If you had asked me ten years ago what kinds of work I would be doing as an adult, I probably
wouldn't have guessed "making comics for the blind." But here we are.
I am a creator of a comic called Oh ***, I'm in Grad School! And I build in text descriptions
slash transcriptions for visually impaired readers as part of my process.
This interest partially dates back to a 2010 COMIXSCHOLARS_L listserv conversation, on
accommodating visually impaired students in a course that assigns comics.
I chimed in, in this conversation, with my personal knowledge of how webcomics manage
transcriptions and how I hoped it might make them more accessible. And this was before
I had built my site.
For example, Oh No Robot is a service that crowdsources transcriptions of a large variety
of web comics for searchability purposes. It's really focused on writing down the dialogue
of the images, but it's pretty massive and it's run by the cartoonist Ryan North.
As well as that, some webcomics actually have a built-in full transcript. If you've ever
viewed the source of an XKCD page, you can see the div, the hidden div called transcript
and there are detailed text descriptions of all the comics, and they're quite good. They're
really detailed.
But. Despite all of that, other people on the listserv reacted very differently to this
prospect of talking about transcribing comics. Some people on the list saw visually impaired
students as an instance for panic -- several scholars admitted they were scared that a
blind student would sign up for their comics class and basically ruin their fun, which
is pretty horrifying.
Many people also wondered about the possibilities of tactile comics, if we could only print
comics in raised ink, that would solve the problem. I don't really think that's the case.
I think comes from this romanticized notion of blindness. The disability studies scholar
Georgina Kleege has written about the hypothetical blind man, the subject of thought experiments
throughout history. And I think that people responded by, if only we could make comics
for the hypothetical blind reader, like Helen Keller or Daredevil, they could just touch
it and that would communicate the information.
There's this idea of blind readers as longing for the visual-verbal experience of reading
a comic that they lack, as opposed to, "I want to know what happens to Buffy in season
8," which is a real documented problem. The Buffy TV show had built in visual-verbal descriptions
because that's part of broadcast television shows, but the sequel comic to the series
was not officially transcribed in that way. But fans were able to provide a solution for
other disabled fans.
I was reminded of this old conversation by the recent news about Philipp Meyer's "Tactile
Storytelling" -- he's an interaction designer and has produced as part of his graduate course
work a tactile comic for the blind, called "Life."

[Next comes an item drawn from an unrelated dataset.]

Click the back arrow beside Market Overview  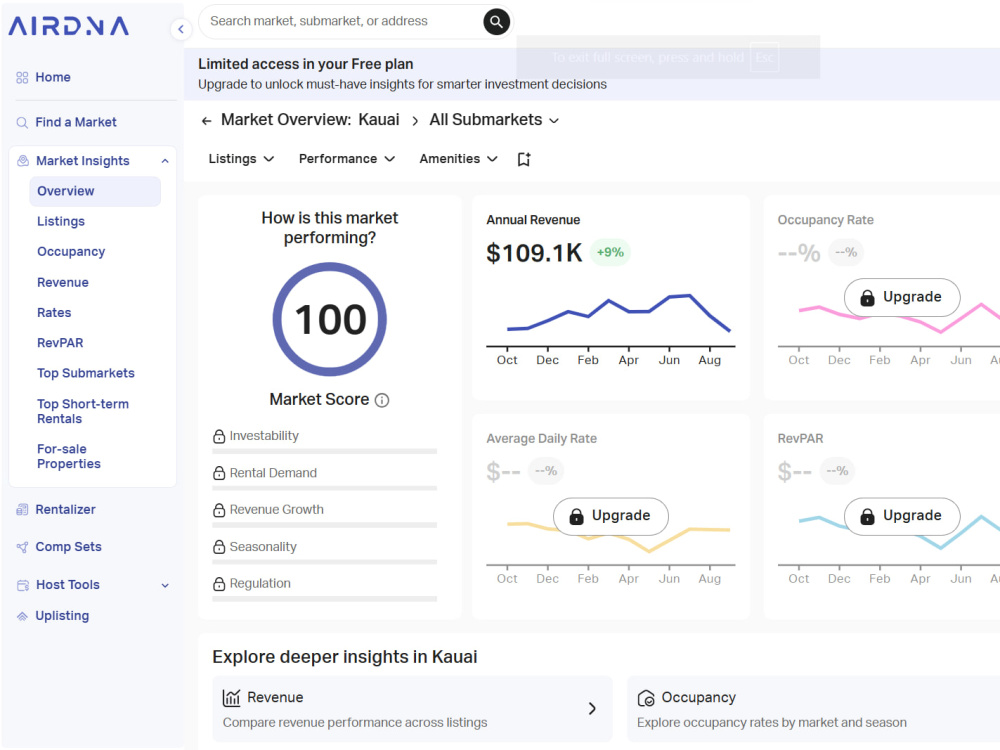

It's interesting but problematic -- basically a (heteronormative) textural story about two
circles who fall in love and have a baby that shares their textures, and then they die.
[laughter]
So, he has a visual version online, that you can see. For some reason, you can change the
colors of the circles if you click on it, and there's a link to that in my online materials.
I've been making accessible comics in various forms for several years now, but they're nowhere
near as shiny or visionary. I "just" verbally describe comic strips that I post online.
Over the years since I first started doing it my process has been streamlined a bit.
So, just to show you some examples, this is an older, three-panel comic about a bird.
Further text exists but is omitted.